Sunday, June 10, 2012

Vocal Ministry

I usually know ahead of time when I am going to give a message in open worship.  Occasionally a message will come to me in the middle of worship, but more often, I have some advance warning.  This can be as much as a month in advance or just a few hours.  

When I first wrote here about knowing that I would have to give a message in meeting, a Friend asked why I was so certain I would have to speak.  My immediate response (not what I wrote) was that I knew because I felt terrible.  What I actually wrote was that I have spoken in meeting enough times to be able to recognize certain physical signs when it is likely that I will have to speak.  All of those things―my heart racing, a tightness in my stomach, difficulty breathing, and shaking―happen when I get a message ahead of time, they just last much longer.

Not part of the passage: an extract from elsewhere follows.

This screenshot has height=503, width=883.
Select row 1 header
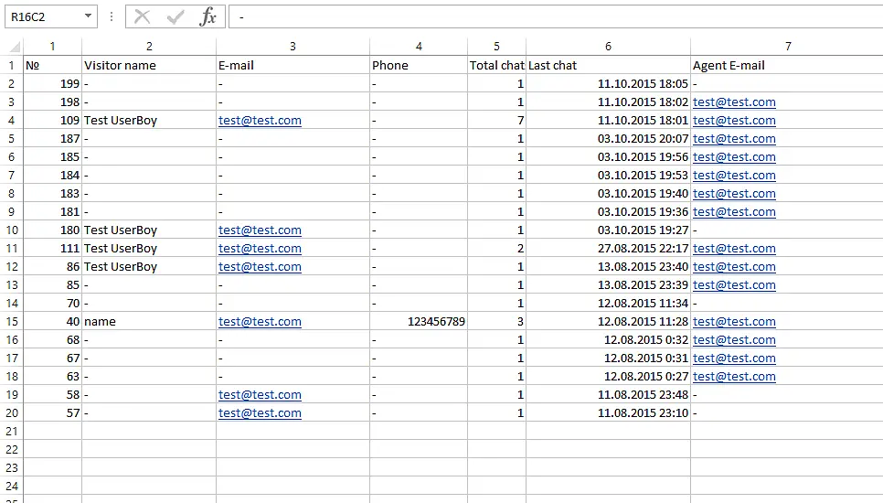click(x=12, y=66)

Sometimes I will know that I am going to speak because a certain word, phrase, or image comes into focus, like a pinpoint of light, and that is all I can see.  Other times, I feel like I have the message in its entirety, but a clear sense that now is not the time to give it.  The hardest thing for me is having the feeling that I will give a message, but no wordsno sense of what that message will be.  Trying to figure out the content of the message just makes things worse.

The benefit to knowing that I will be giving a message in advance is that it gives me time to prepare.  I can look up Bible verses or quotes so that they are ready, and I have time to find support in the form of an elder to ground me, information about the schedule, or water and a snack to keep me going.  Sometimes I write down a few notes.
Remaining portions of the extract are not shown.